Implications and Future Directions
Theoretical and practical implications are multifaceted:
- For Model Providers: SecureForge enables API-only, inference-time hardening of code models, aligning with secure-by-design mandates while avoiding disruptive distribution shifts or high-overhead fine-tuning cycles.
- For Practitioners: The open-source pipeline provides a mechanism for ongoing auditing and system prompt alignment, allowing rapid adaptation to new model variants or evolving CWE taxonomies.
- For Research: The empirical gap between security-aware prompting and statically-verified hardening highlights fundamental model limitations; future work could integrate SecureForge with dynamic analysis, multi-turn dialogue synthesis, multilingual settings, or direct integration into agent feedback loops.

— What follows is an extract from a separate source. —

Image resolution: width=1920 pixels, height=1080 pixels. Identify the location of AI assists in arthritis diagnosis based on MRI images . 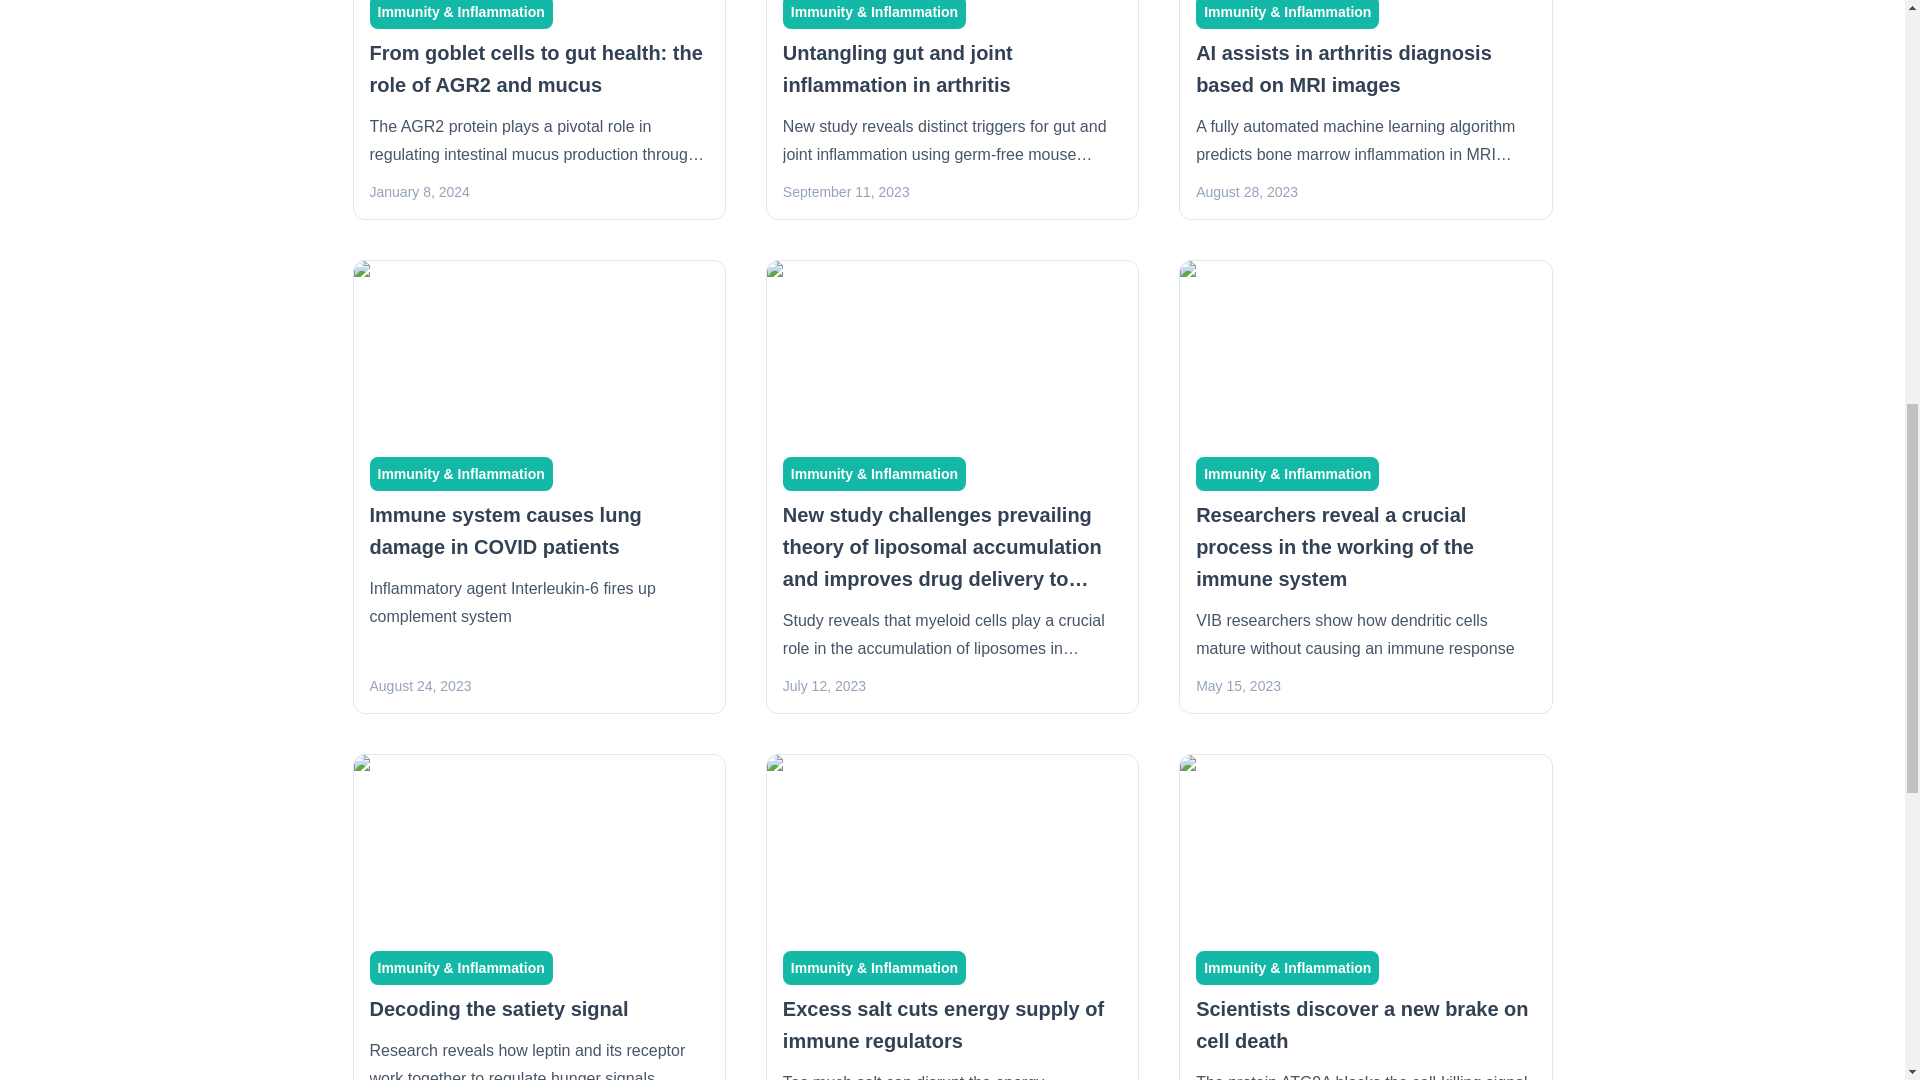
(1344, 69).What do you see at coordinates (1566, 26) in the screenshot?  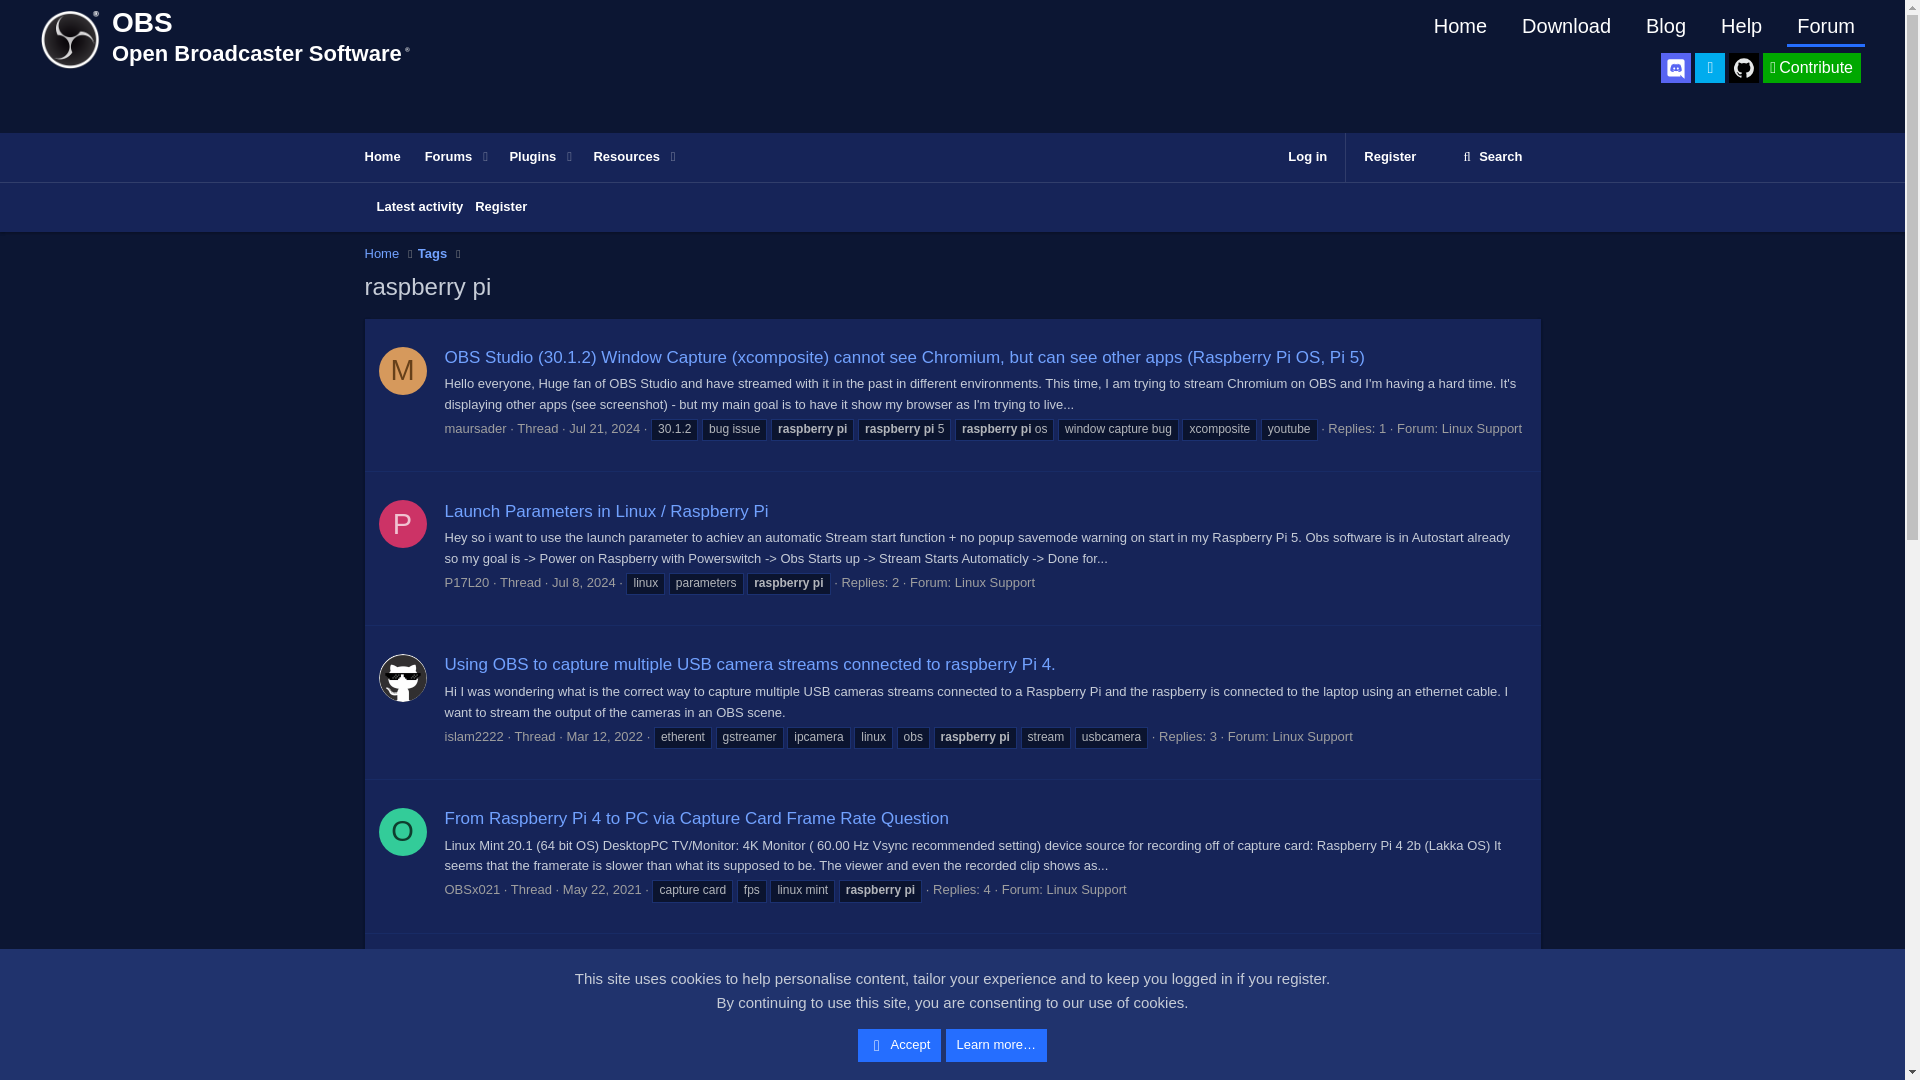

Deployment at scale would directly mitigate the real-world risk of vulnerable code entering production via LLM coding agents, and the success of black-box methods underscores the continued value of modular, test-driven security pipelines over end-to-end retraining.
Conclusion
SecureForge demonstrates that automated, static-analysis-guided prompt optimization can significantly reduce vulnerabilities in LLM-generated code induced by benign user interactions. The approach yields strong, statistically robust gains—up to 48% reduced vulnerability rates—without sacrificing code quality or coverage, and generalizes effectively to real user environments. By requiring only API access and static analysis, SecureForge constitutes a practical, scalable solution for immediate enhancement of code security in deployed LLMs, while establishing a methodological foundation for future secure agentic AI systems.